Here are the 	results:
                 Operation                      round merge  
max.buffered   runCnt   recsPerRun        rec/s  elapsedSec     
avgUsedMem    avgTotalMem
      [java] OpenReader -  -  -  -  -  -  -  -  0 -  10 -  -  -   10  
-  -   1 -  -  -  - 1 -  -   125.0 -  -   0.01 -   5,385,600 -  -  
9,965,568
      [java] SrchSameRdr_5000                   0    10            
10        1         5000      1,184.3        4.22     5,805,120       
9,965,568
      [java] SrchTrvSameRdr_5000 -  -  -  -  -  0 -  10 -  -  -   10  
-  -   1 -  -  427500 -   71,776.4 -  -   5.96 -   5,806,144 -  -  
9,965,568
      [java] SrchTrvSameRdrTopTen_5000          0    10            
10        1       427500     62,001.4        6.89     5,766,584       
9,965,568
      [java] SrchTrvRetLoadAllSameRdr_5000 -  - 0 -  10 -  -  -   10  
-  -   1 -  -  850000 -  - 7,226.4 -  - 117.62 -   6,161,728 -  -  
9,965,568
      [java] SrchTrvRetLoadSomeSameRdr_5000     0    10            
10        1       850000     10,334.0       82.25     6,162,752       
9,965,568
      [java] CloseReader -  -  -  -  -  -  -  - 0 -  10 -  -  -   10  
-  -   1 -  -  -  - 1 -  - 1,000.0 -  -   0.00 -   5,921,856 -  -  
9,965,568

The line I'm a bit confused by is the recsPerRun
For the tasks that are doing the traversal and the retrieval, why so  
many recsPerRun?  Is it counting the hits, the traversals and the  
retrievals each as one record?

What I am trying to do is compare:
Search
Search plus traversal of all hits
Search plus traversal of top ten
Search plus traversal and retrieval of all documents and all fields  
on the document
Search plus traversal and retrieval of all documents and some fields  
on the document

I think I see in the ReadTask that it is the res var that is being  
incremented and would have to be altered.  I guess I can go by  
elapsed time, but even that seems slightly askew.  I think this is  
due to the withRetrieve() function overhead inside the for loop.  I  
have moved it out and will submit that change, too.

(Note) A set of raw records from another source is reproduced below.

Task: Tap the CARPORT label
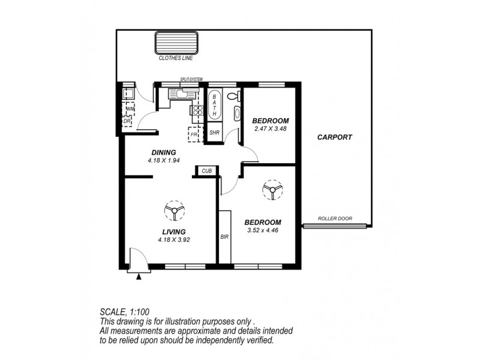[335, 137]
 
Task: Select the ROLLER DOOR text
[336, 219]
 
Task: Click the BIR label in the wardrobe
[224, 237]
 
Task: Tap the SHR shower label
[214, 133]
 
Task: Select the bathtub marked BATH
[214, 106]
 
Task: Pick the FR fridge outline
[195, 134]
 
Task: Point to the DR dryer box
[127, 121]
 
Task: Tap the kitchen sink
[179, 93]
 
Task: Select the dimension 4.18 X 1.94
[163, 161]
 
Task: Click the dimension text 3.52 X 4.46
[263, 229]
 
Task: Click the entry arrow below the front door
[140, 276]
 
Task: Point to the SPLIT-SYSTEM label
[191, 79]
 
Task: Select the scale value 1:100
[139, 312]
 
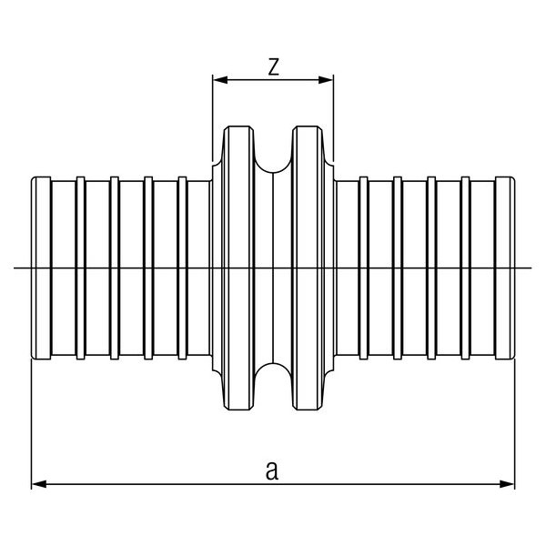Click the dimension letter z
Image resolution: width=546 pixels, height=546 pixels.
click(272, 66)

Am I interpreting this correctly?

-Grant

On Mar 19, 2007, at 5:11 PM, Doron Cohen wrote:

> Grant Ingersoll <gs...@apache.org> wrote on 19/03/2007 13:10:16:
>
>> So, if I am understanding correctly:
>>
>>>> "SearchSameRdr" Search > : 5000
>>
>> means don't collect indiv. stats fur SearchSameRdr, but do whatever
>> that task does 5000 times, right?
>
> Almost...
>
> It should be btw
>    { "SearchSameRdr" Search > : 5000
> and it means: run Search 5000 times, sequentially, 5000 times,  
> assign the
> name "SearchSameRdr" to that sequence of 5000, and do not collect
> individual stats for the individual tasks making that sequence.
>
> If it was just
>   { Search > : 5000
> it would still mean the same, just that a name was assigned to this  
> for
> you, something like: "Seq_Search_5000".
>
> If it was:
>    { "SearchSameRdr" Search } : 5000
> it would be the same as your example, just that stas would be  
> collected not
> only for the entire elapsed sequence, but also breaking it down for  
> each of
> the 5000 calls to "Search".
>
> Similar logic with
>   [ .. ]
> and
>   [ .. >
> just that the tasks making the (parallel) sequence are executed in
> parallel, each in a separate thread.
>
>>
>>>
>>>> 3. Is there anyway to dump out the stats as a CSV file or  
>>>> something?
>>>> Would I implement a Task for this?  Ultimately, I want to be  
>>>> able to
>>>> create a graph in Excel that shows tradeoffs between speed and
>>>> memory.
>>>
>>> Yes, implementing a report task would be the way.
>>> ... but when I look at how I implemented these reports, all the
>>> work is
>>> done in the class Points. Seems it should be modified a little with
>>> more
>>> thought of making it easiert to extend reports.
>>
>> I may take a crack at it, but deadline for the talk is looming
>
> I'll take a look too, let you know if I have anything.
>
>>> - Being intetested in memory stats - the thing that all the rounds
>>> run in a
>>> single program, same JVM run, usually means what you see is very  
>>> much
>>> dependent in the GC behavior of the specific VM you are using. If
>>> it does
>>> not release memory (most likely) to the OS you would not be able to
>>> notice
>>> that round i+1 used less memory than round i. It would probably
>>> better for
>>> something like this to put the "round" logic in an ant script,
>>> invoking
>>> each round in a separate new exec. But then things get more
>>> complicated for
>>> having a final stats report containing all rounds. What do you
>>> think about
>>> this?
>>
>> Good to know.  Perhaps a GarbageCollectionTask is needed?
>
> ResetSystemSoft and ResetSystemErase both call GC;
> Is this sufficient, task wise?
> The concern is that this is not enough gc/mem wise, because the JVM  
> already
> has some memory, that the OS is not going to reclaim.
>
>> So, I should wrap those task in an OpenReader/CloseReader?
>
> Yes, if you want the same reader object to be used by all these.
>
>
>
> ---------------------------------------------------------------------
> To unsubscribe, e-mail: java-user-unsubscribe@lucene.apache.org
> For additional commands, e-mail: java-user-help@lucene.apache.org
>

------------------------------------------------------
Grant Ingersoll
http://www.grantingersoll.com/
http://lucene.grantingersoll.com
http://www.paperoftheweek.com/



---------------------------------------------------------------------
To unsubscribe, e-mail: java-user-unsubscribe@lucene.apache.org
For additional commands, e-mail: java-user-help@lucene.apache.org

Re: contrib/benchmark questions

Posted by Doron Cohen <DO...@il.ibm.com>.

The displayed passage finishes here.